Stated exercise:
Express the records below as a JSON list of strings, one string per line with blank lines omitted, beginning at the line that contains "The height and width of the screenshot is (1232, 2184). What" and stopping after the line that contains "The height and width of the screenshot is (1428, 2576).". Include no other lines.

* start Material provided *

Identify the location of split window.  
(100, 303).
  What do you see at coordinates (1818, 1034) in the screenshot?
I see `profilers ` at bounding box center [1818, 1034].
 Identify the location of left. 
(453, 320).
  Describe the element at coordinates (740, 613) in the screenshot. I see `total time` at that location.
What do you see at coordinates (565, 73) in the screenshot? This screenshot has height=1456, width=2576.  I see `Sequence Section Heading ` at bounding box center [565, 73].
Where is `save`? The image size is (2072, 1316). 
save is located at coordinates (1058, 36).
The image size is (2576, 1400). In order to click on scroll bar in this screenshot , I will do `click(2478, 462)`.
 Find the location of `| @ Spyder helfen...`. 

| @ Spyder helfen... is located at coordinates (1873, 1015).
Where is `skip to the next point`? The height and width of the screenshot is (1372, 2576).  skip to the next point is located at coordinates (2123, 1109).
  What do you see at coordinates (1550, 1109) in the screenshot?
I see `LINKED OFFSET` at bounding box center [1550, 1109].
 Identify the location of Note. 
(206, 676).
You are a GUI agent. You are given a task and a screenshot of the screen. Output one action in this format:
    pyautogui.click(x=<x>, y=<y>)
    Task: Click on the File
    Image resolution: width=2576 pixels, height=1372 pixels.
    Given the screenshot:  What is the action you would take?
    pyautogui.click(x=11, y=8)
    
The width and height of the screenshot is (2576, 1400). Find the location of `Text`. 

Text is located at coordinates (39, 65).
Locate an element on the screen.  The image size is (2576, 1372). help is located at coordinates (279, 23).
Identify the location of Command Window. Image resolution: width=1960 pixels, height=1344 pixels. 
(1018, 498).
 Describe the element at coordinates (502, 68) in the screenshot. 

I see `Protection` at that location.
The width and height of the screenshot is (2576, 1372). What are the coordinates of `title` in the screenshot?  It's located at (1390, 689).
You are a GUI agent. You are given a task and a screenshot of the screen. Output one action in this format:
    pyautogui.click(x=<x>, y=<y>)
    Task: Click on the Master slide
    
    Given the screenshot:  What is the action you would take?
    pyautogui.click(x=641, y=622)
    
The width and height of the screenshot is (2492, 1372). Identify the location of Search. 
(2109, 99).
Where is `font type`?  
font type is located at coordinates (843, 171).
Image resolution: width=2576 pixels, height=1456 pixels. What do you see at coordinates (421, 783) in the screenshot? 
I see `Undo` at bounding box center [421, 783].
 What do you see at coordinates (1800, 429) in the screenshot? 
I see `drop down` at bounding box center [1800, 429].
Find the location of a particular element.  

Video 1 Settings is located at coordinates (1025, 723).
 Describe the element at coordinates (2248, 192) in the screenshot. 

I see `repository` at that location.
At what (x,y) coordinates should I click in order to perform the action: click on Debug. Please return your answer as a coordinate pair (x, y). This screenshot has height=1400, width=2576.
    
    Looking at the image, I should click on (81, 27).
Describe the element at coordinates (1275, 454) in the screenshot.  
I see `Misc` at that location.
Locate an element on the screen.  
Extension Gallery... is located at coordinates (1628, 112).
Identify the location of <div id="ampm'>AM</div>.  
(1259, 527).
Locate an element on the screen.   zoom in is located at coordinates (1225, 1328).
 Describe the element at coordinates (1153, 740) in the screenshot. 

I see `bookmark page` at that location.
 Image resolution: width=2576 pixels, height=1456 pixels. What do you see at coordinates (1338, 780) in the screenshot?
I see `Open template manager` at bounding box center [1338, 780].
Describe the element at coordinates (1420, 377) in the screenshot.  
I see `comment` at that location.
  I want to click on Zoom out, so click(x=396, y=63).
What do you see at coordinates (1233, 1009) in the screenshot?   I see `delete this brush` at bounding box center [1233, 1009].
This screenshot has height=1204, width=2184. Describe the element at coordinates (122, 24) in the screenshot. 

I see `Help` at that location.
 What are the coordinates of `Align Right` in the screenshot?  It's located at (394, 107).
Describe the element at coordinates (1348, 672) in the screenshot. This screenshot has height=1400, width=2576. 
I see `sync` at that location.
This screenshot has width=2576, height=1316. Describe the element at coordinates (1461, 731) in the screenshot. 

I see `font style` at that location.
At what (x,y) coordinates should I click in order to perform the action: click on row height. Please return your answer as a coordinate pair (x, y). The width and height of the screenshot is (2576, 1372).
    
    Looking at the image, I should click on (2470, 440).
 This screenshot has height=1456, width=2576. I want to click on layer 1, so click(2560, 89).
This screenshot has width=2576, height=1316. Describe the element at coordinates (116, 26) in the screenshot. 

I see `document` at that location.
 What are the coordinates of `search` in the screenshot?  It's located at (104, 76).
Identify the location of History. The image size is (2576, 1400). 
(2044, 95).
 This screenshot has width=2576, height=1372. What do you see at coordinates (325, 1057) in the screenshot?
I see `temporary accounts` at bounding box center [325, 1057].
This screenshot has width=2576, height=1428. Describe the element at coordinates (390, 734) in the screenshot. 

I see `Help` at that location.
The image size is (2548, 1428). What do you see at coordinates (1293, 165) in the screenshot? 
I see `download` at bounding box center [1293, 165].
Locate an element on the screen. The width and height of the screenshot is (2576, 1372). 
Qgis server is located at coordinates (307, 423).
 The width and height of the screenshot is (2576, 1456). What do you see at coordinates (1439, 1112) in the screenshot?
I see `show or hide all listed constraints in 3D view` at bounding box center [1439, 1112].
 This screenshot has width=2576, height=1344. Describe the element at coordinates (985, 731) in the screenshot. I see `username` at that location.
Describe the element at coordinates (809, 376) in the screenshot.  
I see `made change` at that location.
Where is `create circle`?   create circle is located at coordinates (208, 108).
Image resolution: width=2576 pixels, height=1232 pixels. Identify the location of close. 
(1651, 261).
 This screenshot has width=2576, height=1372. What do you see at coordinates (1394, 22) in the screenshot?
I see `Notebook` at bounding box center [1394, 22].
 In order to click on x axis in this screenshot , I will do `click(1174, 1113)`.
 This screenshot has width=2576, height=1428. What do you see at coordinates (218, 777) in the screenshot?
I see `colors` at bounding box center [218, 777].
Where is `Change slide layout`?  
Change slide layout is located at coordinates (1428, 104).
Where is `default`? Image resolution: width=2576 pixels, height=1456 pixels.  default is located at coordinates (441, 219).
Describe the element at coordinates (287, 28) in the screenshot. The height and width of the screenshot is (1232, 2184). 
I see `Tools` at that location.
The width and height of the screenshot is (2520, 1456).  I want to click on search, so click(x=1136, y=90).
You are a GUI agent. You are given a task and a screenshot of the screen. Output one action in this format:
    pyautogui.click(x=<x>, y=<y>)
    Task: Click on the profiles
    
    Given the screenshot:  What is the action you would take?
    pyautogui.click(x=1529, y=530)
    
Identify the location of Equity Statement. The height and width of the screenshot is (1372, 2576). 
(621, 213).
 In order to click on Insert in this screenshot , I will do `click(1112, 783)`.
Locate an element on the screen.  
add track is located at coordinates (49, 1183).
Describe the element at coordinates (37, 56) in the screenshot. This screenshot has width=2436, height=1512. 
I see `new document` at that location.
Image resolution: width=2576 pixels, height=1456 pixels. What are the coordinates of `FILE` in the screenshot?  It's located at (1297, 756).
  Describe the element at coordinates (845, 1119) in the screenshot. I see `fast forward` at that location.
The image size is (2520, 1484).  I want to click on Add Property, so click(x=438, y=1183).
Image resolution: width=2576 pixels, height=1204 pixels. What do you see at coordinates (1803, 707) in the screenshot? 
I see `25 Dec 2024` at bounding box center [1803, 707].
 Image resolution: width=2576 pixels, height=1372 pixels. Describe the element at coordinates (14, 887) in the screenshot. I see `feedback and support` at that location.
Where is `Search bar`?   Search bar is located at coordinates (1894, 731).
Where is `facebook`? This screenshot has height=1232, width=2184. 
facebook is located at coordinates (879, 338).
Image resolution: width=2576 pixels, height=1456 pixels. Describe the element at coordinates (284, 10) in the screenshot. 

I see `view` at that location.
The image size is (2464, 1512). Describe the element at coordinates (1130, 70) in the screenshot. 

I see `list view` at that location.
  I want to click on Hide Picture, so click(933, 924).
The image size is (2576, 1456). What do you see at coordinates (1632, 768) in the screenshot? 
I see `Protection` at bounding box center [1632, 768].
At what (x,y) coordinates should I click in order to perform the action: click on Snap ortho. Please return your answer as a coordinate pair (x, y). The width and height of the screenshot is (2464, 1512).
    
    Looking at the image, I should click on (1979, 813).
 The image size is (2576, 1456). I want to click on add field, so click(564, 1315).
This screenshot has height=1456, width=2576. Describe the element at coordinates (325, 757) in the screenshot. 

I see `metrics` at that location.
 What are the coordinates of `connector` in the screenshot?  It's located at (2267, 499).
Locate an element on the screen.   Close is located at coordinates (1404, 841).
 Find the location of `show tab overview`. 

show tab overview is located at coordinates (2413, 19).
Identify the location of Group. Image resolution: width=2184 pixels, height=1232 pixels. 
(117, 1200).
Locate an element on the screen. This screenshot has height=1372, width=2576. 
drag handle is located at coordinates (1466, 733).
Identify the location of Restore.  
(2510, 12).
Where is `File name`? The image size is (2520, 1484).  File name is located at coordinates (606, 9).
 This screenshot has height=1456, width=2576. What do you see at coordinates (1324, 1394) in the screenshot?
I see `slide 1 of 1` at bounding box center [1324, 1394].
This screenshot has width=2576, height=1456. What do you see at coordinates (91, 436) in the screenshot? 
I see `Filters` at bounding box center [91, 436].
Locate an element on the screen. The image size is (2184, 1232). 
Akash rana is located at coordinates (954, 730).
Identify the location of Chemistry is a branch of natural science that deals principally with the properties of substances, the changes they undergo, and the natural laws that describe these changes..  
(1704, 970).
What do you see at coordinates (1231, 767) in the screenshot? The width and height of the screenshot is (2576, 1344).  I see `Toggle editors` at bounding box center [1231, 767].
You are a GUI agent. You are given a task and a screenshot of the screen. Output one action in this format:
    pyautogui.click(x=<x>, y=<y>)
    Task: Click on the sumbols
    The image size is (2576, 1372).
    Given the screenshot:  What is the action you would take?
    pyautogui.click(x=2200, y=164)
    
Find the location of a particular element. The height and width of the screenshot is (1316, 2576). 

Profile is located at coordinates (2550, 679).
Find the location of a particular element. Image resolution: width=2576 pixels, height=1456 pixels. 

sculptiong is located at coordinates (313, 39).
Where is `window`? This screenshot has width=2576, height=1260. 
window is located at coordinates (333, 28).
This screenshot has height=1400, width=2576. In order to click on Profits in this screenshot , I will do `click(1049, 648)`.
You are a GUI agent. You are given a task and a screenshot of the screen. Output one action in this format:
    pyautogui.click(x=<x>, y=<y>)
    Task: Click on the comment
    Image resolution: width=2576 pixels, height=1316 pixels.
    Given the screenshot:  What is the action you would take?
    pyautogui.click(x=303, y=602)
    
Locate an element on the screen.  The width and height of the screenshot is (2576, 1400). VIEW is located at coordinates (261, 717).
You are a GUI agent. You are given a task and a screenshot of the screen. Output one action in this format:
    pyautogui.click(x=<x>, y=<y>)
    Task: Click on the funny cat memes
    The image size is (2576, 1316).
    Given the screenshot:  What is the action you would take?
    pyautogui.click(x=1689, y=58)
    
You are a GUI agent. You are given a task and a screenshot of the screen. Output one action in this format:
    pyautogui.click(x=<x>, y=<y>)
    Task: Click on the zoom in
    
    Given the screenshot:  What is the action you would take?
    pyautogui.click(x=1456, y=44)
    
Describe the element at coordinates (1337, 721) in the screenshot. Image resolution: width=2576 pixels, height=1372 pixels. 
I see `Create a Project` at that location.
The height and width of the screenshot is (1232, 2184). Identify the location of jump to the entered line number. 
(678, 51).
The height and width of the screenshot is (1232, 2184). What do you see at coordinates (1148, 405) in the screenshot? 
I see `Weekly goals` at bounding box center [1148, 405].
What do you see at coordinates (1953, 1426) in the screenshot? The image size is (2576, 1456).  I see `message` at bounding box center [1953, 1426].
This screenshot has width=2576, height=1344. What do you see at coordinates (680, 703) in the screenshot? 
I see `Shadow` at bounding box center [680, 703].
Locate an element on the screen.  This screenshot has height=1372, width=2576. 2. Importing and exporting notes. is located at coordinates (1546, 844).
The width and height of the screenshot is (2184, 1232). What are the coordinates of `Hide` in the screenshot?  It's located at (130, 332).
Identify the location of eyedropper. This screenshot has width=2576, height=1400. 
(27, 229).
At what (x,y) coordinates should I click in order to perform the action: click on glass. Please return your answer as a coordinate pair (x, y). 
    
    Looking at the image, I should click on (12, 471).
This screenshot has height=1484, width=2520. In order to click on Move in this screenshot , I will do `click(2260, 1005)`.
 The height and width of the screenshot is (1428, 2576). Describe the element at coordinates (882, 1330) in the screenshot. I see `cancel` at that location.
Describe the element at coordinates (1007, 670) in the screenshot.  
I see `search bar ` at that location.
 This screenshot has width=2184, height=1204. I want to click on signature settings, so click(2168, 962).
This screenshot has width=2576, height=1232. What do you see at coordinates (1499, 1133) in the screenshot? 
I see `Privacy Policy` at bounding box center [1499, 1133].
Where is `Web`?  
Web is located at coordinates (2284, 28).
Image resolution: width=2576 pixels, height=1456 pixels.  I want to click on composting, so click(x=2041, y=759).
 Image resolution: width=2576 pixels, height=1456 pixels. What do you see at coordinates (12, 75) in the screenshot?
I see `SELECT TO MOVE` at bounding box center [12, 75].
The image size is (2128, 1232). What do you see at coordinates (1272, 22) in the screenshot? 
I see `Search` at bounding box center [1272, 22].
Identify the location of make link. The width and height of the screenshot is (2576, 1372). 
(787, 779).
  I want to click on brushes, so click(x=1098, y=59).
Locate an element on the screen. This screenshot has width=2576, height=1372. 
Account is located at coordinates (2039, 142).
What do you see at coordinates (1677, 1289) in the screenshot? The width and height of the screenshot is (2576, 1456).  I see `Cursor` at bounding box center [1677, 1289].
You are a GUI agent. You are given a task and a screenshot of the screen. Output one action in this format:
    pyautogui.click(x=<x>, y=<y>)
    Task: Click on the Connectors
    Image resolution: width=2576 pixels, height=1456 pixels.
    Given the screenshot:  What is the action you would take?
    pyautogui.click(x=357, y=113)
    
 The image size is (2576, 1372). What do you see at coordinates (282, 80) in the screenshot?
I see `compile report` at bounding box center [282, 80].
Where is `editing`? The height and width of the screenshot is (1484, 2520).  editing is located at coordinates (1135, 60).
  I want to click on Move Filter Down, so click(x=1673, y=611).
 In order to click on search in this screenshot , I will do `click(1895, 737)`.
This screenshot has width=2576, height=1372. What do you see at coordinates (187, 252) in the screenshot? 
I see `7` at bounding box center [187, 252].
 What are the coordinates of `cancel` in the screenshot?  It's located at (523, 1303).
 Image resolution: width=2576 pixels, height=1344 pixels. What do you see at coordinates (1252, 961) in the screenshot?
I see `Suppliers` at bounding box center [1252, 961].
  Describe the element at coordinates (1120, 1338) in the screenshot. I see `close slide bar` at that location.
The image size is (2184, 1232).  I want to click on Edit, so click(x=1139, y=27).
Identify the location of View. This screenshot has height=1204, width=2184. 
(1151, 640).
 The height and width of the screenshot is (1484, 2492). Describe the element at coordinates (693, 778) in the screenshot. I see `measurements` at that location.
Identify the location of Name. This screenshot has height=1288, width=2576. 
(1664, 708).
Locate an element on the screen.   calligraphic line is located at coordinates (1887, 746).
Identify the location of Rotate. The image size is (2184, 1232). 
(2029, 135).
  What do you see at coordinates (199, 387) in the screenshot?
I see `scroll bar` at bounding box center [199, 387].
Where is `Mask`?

* end Material provided *

Full answer:
[
  "The height and width of the screenshot is (1232, 2184). What do you see at coordinates (1148, 405) in the screenshot? ",
  "I see `Weekly goals` at bounding box center [1148, 405].",
  "What do you see at coordinates (1953, 1426) in the screenshot? The image size is (2576, 1456).  I see `message` at bounding box center [1953, 1426].",
  "This screenshot has width=2576, height=1344. What do you see at coordinates (680, 703) in the screenshot? ",
  "I see `Shadow` at bounding box center [680, 703].",
  "Locate an element on the screen.  This screenshot has height=1372, width=2576. 2. Importing and exporting notes. is located at coordinates (1546, 844).",
  "The width and height of the screenshot is (2184, 1232). What are the coordinates of `Hide` in the screenshot?  It's located at (130, 332).",
  "Identify the location of eyedropper. This screenshot has width=2576, height=1400. ",
  "(27, 229).",
  "At what (x,y) coordinates should I click in order to perform the action: click on glass. Please return your answer as a coordinate pair (x, y). ",
  "    Looking at the image, I should click on (12, 471).",
  "This screenshot has height=1484, width=2520. In order to click on Move in this screenshot , I will do `click(2260, 1005)`.",
  " The height and width of the screenshot is (1428, 2576). Describe the element at coordinates (882, 1330) in the screenshot. I see `cancel` at that location."
]